Politik

Salzburer Stadtsenat gab grünes Licht für 610-Millionen-Euro-Budget

Der Stadtsenat fand im Kongresshaus Salzburg statt. SN/Robert Ratzer
Der Stadtsenat fand im Kongresshaus Salzburg statt.

Keine Zustimmung zum Budgetvorschlag 2021 gab es von der Bürgerliste (zwei von zwölf Sitzen). Die ÖVP sei nicht bereit, Akzente im Klimaschutz zu setzen, kritisierte Klubobfrau Inge Haller.

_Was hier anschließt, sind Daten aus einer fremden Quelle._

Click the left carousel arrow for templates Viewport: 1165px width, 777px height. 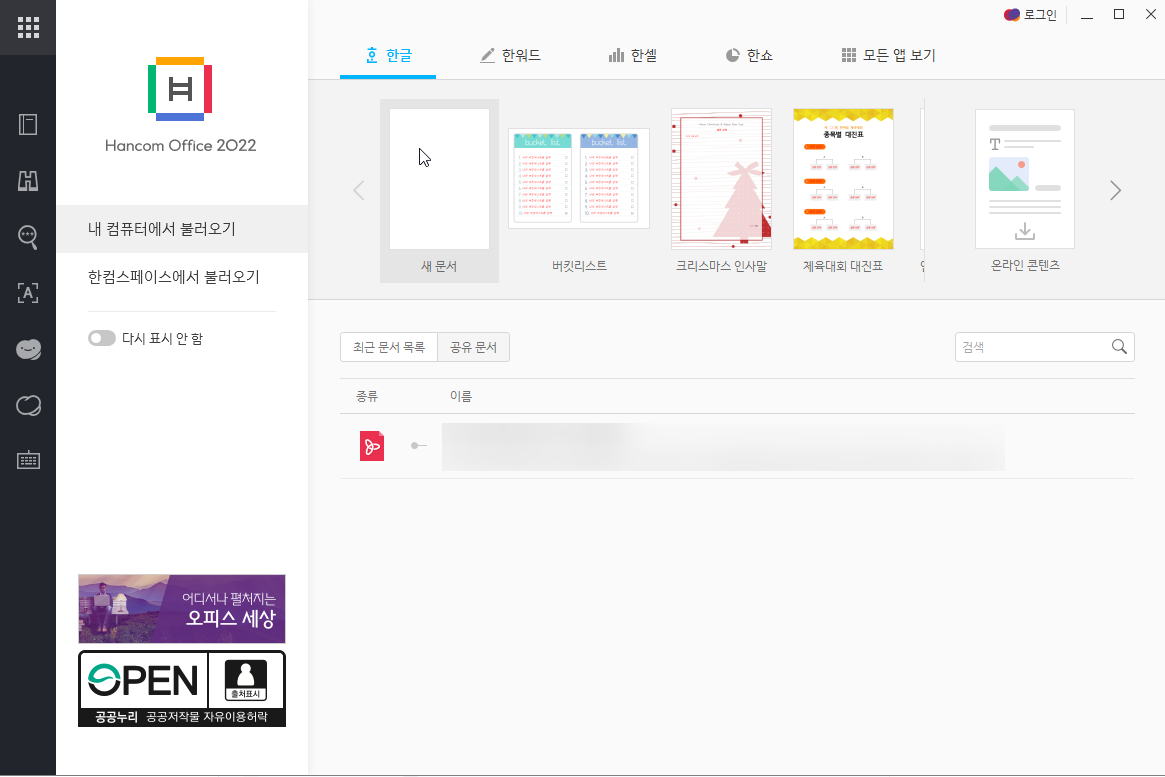click(x=358, y=189)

Stattdessen würden beim Museumsplatz 1,2 Millionen Euro in einen Kreisverkehr investiert, der nicht notwendig sei. Zudem hätte sie sich zumindest 130.000 Euro für den Start eines Bewohnerservice in der Elisabethvorstadt gewünscht.

Man befinde sich in der schwerste Krise seit dem 2. Weltkrieg, betonte Finanzreferent Bürgermeister Harald Preuner (ÖVP). Er betrachte es als seine Aufgabe, "das Schiff Stadt Salzburg auf Kurs zu halten". Manche politisch gewünschten Projekte seien derzeit schlicht nicht umsetzbar. Dies gelte aber nicht für den Klimaschutz. Der sei ihm ein wichtiges Anliegen, sagte Preuner, deshalb bleibe der Klimafonds mit 300.000 Euro dotiert.

Kritik gab es auch von Neos und KPÖ plus. Gemeinderat Kay-Michael Dankl (KPÖPlus) vermisst "Maßnahmen, um die Salzburger beim teuren Wohnen in der Krise zu entlasten".

Der Gemeinderat stimmt am 16. Dezember ab. Der Haushalt umfasst 610 Millionen Euro, wobei 58 Millionen Euro für Investitionen reserviert sind. Darunter: 7,9 Millionen Euro für Schulen, 4,5 Millionen Euro für den Wirtschafts- und Bauhof, und 3,3 Millionen Euro für das Sportzentrum Nord. 6,9 Millionen Euro fließen in Straßen, Brücken und Plätzen, 3,8 Millionen Euro in Kanalsanierungen, 1,4 Millionen Euro in Park- und Gartenanlagen sowie Spielplätze.

Die Ertragsanteile sinken gegenüber 2019 um 23,4 Millionen Euro, was die Stadt mit moderaten Einsparungen und den Rückgriff auf angesparte Mittel aus Vorjahren noch ausgleichen kann. Abgaben und Steuern sinken heuer um 28,4 Millionen Euro. Hinzu kommen 10 Millionen Euro coronabedingte Mehrkosten. Es bleibt ein Minus rund 34 Mio Euro, das durch Erspartes und liquide Mittel bedeckt wird.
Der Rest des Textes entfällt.